Job.
Could you reproduce, character for character, the part of the listing that opens with the line containing "Image resolution: width=1024" and closes with the line containing "Action: (121, 68)", both of those lines included?

--- Records for the exercise ---

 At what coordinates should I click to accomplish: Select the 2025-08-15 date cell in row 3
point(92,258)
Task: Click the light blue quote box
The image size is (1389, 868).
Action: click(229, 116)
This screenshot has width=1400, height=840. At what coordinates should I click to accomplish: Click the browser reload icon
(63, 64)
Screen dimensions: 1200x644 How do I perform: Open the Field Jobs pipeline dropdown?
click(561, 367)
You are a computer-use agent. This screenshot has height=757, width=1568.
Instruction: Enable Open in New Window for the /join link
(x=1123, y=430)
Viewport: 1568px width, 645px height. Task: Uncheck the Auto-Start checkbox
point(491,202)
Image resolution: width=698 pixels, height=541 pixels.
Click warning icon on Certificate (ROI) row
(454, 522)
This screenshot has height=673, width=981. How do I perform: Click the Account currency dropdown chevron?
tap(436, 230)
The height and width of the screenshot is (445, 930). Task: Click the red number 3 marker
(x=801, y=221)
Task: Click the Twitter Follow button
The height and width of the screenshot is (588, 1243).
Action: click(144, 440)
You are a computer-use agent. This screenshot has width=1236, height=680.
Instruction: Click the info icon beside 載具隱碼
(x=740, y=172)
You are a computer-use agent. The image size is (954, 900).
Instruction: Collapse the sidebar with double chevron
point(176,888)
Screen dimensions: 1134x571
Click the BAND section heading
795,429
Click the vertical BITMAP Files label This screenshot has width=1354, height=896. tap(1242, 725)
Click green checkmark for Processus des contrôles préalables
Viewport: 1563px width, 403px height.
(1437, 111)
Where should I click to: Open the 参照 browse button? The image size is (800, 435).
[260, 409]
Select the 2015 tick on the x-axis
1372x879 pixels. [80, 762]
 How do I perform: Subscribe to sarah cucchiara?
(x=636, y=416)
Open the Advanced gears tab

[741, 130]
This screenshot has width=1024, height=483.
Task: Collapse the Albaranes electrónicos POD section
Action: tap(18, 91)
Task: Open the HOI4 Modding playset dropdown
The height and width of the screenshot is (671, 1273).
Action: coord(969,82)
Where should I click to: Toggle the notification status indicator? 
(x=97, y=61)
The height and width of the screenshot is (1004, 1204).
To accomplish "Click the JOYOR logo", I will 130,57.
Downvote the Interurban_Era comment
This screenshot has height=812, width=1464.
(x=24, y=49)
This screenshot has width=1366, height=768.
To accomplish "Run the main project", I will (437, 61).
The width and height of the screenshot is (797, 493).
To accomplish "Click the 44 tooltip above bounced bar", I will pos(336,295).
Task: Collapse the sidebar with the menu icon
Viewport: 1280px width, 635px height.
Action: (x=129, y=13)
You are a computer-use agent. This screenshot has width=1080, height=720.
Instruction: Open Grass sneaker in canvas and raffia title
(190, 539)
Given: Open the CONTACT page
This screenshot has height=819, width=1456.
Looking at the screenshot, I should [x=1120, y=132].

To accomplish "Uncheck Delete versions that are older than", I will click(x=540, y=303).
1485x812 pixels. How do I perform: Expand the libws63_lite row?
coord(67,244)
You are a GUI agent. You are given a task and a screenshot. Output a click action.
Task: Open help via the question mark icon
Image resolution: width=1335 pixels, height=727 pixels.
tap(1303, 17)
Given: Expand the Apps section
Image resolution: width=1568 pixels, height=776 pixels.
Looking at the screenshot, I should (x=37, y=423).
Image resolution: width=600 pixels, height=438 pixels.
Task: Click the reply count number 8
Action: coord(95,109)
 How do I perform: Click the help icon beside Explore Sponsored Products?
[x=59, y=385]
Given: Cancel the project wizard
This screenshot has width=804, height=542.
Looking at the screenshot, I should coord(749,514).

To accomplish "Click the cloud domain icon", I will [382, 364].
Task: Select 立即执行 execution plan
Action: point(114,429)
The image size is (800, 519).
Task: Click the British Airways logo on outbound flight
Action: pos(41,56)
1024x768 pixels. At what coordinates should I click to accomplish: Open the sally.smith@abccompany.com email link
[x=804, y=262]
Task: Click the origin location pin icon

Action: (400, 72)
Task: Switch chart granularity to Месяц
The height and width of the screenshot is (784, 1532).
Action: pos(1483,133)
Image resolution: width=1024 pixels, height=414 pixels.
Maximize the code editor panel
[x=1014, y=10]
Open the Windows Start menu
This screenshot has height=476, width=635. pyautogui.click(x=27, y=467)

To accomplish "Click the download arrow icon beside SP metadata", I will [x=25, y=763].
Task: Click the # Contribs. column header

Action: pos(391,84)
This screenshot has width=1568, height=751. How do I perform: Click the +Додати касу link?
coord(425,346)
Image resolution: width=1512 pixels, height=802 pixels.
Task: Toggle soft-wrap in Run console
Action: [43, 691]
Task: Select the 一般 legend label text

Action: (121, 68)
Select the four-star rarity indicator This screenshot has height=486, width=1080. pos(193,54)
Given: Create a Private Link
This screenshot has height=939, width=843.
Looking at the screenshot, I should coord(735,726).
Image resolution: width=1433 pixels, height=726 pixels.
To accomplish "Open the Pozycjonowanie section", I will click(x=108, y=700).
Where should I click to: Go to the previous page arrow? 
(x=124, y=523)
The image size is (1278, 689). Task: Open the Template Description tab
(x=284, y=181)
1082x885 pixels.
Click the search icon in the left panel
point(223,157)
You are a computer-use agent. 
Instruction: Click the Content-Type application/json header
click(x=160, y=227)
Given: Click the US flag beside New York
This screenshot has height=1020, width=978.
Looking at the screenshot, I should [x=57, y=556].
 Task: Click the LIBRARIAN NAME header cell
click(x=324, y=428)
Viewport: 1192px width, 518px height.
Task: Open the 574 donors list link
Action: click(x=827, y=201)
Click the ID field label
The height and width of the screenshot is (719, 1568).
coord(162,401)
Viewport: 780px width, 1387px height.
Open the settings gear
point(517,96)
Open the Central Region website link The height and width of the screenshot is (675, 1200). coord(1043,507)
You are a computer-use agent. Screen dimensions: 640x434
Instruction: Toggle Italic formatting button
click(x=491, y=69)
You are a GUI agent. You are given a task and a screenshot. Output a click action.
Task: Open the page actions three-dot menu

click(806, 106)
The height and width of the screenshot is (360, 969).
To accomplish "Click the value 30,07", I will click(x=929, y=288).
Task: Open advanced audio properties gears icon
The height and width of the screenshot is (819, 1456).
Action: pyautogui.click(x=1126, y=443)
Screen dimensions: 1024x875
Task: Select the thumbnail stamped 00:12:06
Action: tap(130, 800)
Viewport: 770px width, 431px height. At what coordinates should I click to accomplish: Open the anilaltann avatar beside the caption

---

Solution.
Image resolution: width=1024 pixels, height=414 pixels.
Maximize the code editor panel
[x=1014, y=10]
Open the Windows Start menu
This screenshot has height=476, width=635. pyautogui.click(x=27, y=467)

To accomplish "Click the download arrow icon beside SP metadata", I will [x=25, y=763].
Task: Click the # Contribs. column header

Action: pos(391,84)
This screenshot has width=1568, height=751. How do I perform: Click the +Додати касу link?
coord(425,346)
Image resolution: width=1512 pixels, height=802 pixels.
Task: Toggle soft-wrap in Run console
Action: [43, 691]
Task: Select the 一般 legend label text

Action: (121, 68)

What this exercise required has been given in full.